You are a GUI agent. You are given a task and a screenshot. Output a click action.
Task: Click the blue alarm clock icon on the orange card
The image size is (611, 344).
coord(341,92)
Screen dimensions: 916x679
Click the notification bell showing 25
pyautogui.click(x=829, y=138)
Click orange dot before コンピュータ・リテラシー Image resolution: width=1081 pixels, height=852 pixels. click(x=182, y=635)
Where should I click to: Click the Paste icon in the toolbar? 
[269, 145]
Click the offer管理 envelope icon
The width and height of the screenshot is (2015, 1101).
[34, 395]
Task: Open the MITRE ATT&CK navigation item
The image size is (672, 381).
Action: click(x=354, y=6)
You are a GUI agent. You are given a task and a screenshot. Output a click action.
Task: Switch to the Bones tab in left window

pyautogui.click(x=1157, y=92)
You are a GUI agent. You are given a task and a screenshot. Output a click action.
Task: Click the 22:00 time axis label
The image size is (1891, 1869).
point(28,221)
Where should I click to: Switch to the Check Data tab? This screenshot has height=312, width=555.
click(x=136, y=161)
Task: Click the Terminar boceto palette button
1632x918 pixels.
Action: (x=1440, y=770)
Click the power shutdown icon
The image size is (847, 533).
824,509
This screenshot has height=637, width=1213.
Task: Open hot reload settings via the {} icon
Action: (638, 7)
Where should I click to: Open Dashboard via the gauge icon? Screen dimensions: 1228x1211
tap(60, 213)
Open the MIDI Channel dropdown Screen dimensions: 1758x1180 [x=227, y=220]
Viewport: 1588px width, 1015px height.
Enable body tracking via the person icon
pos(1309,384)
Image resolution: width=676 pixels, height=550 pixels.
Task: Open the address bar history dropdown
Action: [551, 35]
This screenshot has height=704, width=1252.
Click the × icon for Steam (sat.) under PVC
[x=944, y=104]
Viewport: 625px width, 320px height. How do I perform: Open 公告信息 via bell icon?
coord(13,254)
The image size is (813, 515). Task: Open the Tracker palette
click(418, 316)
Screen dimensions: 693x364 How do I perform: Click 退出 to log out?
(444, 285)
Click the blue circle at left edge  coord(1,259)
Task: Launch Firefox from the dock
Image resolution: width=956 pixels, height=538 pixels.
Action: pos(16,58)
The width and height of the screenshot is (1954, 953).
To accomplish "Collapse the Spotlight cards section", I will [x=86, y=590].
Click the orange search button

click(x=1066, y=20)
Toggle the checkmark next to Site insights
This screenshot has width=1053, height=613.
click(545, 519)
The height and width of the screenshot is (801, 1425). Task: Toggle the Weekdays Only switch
········
- _Exercise aim_: For this exercise, please retype exactly the lines in the listing from the line with "Task: Launch Firefox from the dock" through its last line, both ends included.

- _Expected output_:
Task: Launch Firefox from the dock
Image resolution: width=956 pixels, height=538 pixels.
Action: pos(16,58)
The width and height of the screenshot is (1954, 953).
To accomplish "Collapse the Spotlight cards section", I will [x=86, y=590].
Click the orange search button

click(x=1066, y=20)
Toggle the checkmark next to Site insights
This screenshot has width=1053, height=613.
click(545, 519)
The height and width of the screenshot is (801, 1425). Task: Toggle the Weekdays Only switch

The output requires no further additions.